Mixed couples in the United States—those who crossed boundaries between Indian Nations and the European newcomers—left permanent legacies well beyond the families they created. They also shaped the meaning of nation and citizenship.
Historically, U.S. policymakers were troubled by such marriages not only on the grounds of race, but also because they created conflicting loyalties within the American nation. The questions of consent and coercion are at the essence of contests over sovereignty. And consent is a central tenet of Western marriage.
Until the 1930s, women of American birth who married foreign nationals faced particularly hard choices regarding their national identity. Under the principle of coverture, the legal status of a married woman, including her citizenship, was subsumed under that of her husband’s.
The Marshall judgments of the Federal Court of the 1830s declared that Indian Nations were nations in their own right, in the modern sense.

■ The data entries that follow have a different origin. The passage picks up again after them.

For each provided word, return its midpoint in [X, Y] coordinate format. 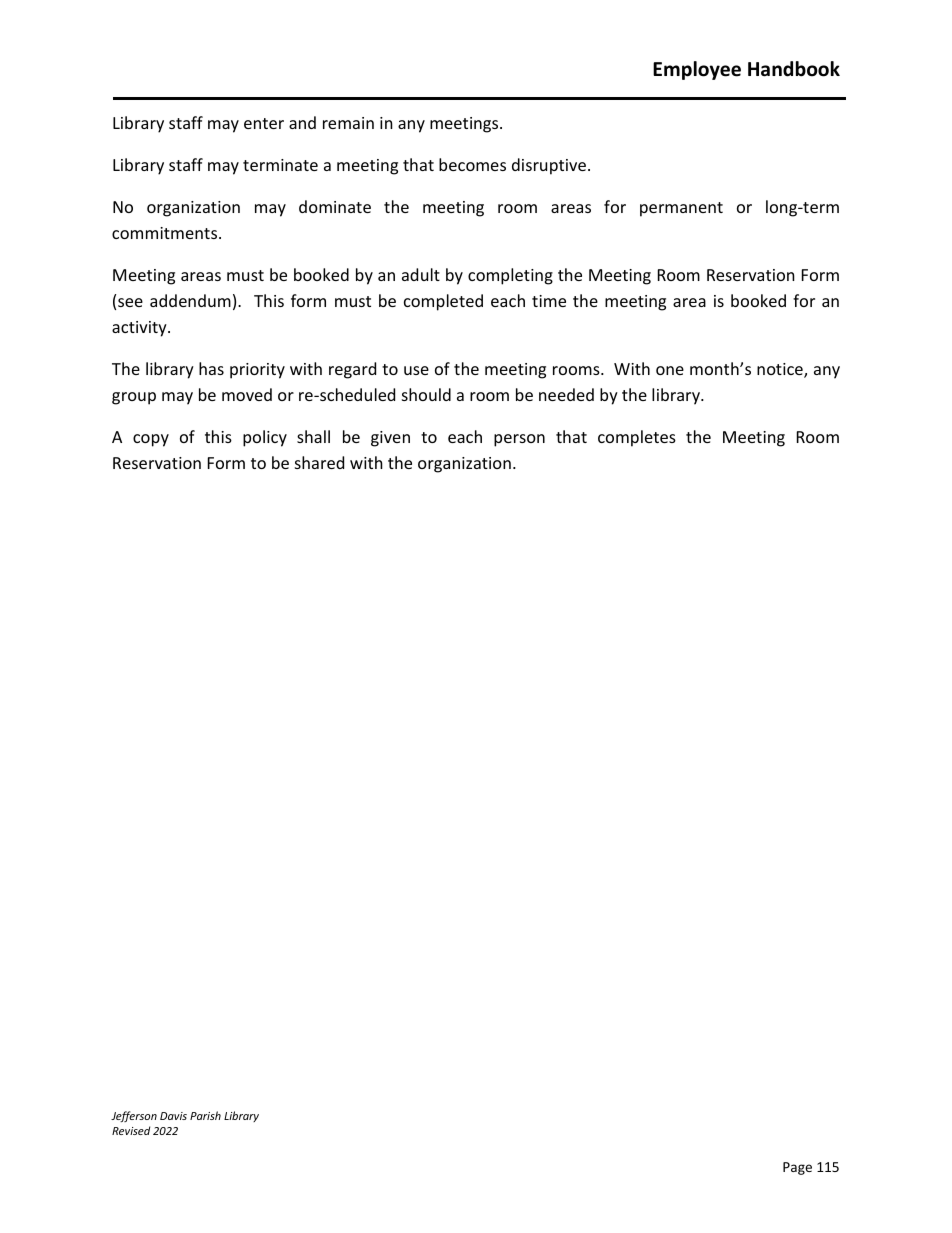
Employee [697, 70]
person [519, 440]
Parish [205, 1115]
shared [319, 462]
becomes [472, 164]
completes [637, 438]
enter [264, 123]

However, they were classified as “domestic dependent nations” and considered subordinate to the United States. Indigenous families who had occupied their land for generations and who had matrilineal systems where the women had rights to land and property were gradually subsumed under a patriarchal system similar to that of the United States.
Controversies over citizenship continued. Consequently, during an active time for the American Indian Wars, some of the most heated moments between Native Americans and U.S. citizens happened not on the battlefield, but across the more intimate sphere of heterosexual unions.
This was the case in Connecticut in 1825, when the talented editor and Cherokee Indian Elias Boudinot asked for the hand of Harriett Gold, a white woman from a highly regarded family. The town went mad, burning effigies of Harriett and an archetypal “Indian” on a huge bonfire, threatening to lynch Elias, and protesting the Native American man’s “right” to marry a white woman.
Previously known as Gallegina Uwatie and Buck Watie, Elias had already crossed many transnational boundaries. He moved to Connecticut for an advanced education and strategically took the name of one of its patrons: Elias Boudinot, the New Jersey statesman, president of the Continental Congress, and president of the American Bible Society. Presented in fashionable clothing and practiced in the manners of American higher-ups, Elias was sought after by many of New England’s philanthropic elites, regardless of his Cherokee roots.
Despite rejection by her beloved family members and almost every lifelong friend in her hometown, Harriett went ahead with the wedding. By cover of night, the newlyweds travelled to their new home, New Echota (in present-day Georgia), the capital of the Cherokee Nation.
It was 1825, and Harriett was emigrating—a decision with serious risks.
When Harriett became a resident in the Cherokee Nation, their matrilineal society meant that she had no clan status and, therefore, no official citizenship. The uprooted Harriett was deeply interested in belonging, and she understood the emotional bonds that would make that possible. Upon her arrival there, she reported that her new family “joyfully” stated, “You are welcome in this nation.” In turn, she proclaimed, “I am now at home. Here I expect to pass the remainder of my days.” She was relieved that her relatives treated her like an old friend rather than a stranger.
Harriett was well aware of the uncertain future of her new nation, of the Cherokees’ “final destiny,” as she put it—Native Americans were considered inevitably condemned by the arrival of Europeans on their lands. In a letter to her parents, she made it clear where she stood: “Whatever may be their doom I shall share and suffer as a Cherokee.”
Harriett’s parents, who had adamantly opposed the marriage, soon travelled to the Cherokee nation in the South to visit their new family. Contrary to their own expectations, they were thoroughly impressed with what they saw. Harriett’s father Benjamin became an advocate of the Cherokee nation, assisting in their political struggles to gain great support in the north. Proud of their grandchildren, his soft and wryly expressed affection translates across the ages: “The oldest little girl is as smart and pretty and healthy as can be found, and the next is a bright, well-looking child. All who see her say, ‘She is the handsomest child I ever saw.’ You must not think that I brag.”
Through her family life, Harriett became a courageous border crosser. She was also a Cherokee nationalist who expounded the virtues of their civilization and backed their cause in asserting their sovereignty rights. The couple raised highly accomplished children who were proud Cherokees and who, as diplomats and lawyers, continued the struggle for their treaty entitlements through the courts.
Harriett had willingly joined a nation whose future was under constant threat from her own birth nation. Harriett and Elias’s story reveals how intimacy and family shaped and redefined individuals and nations with a glue that neither colonizer nor colonized state could dissolve.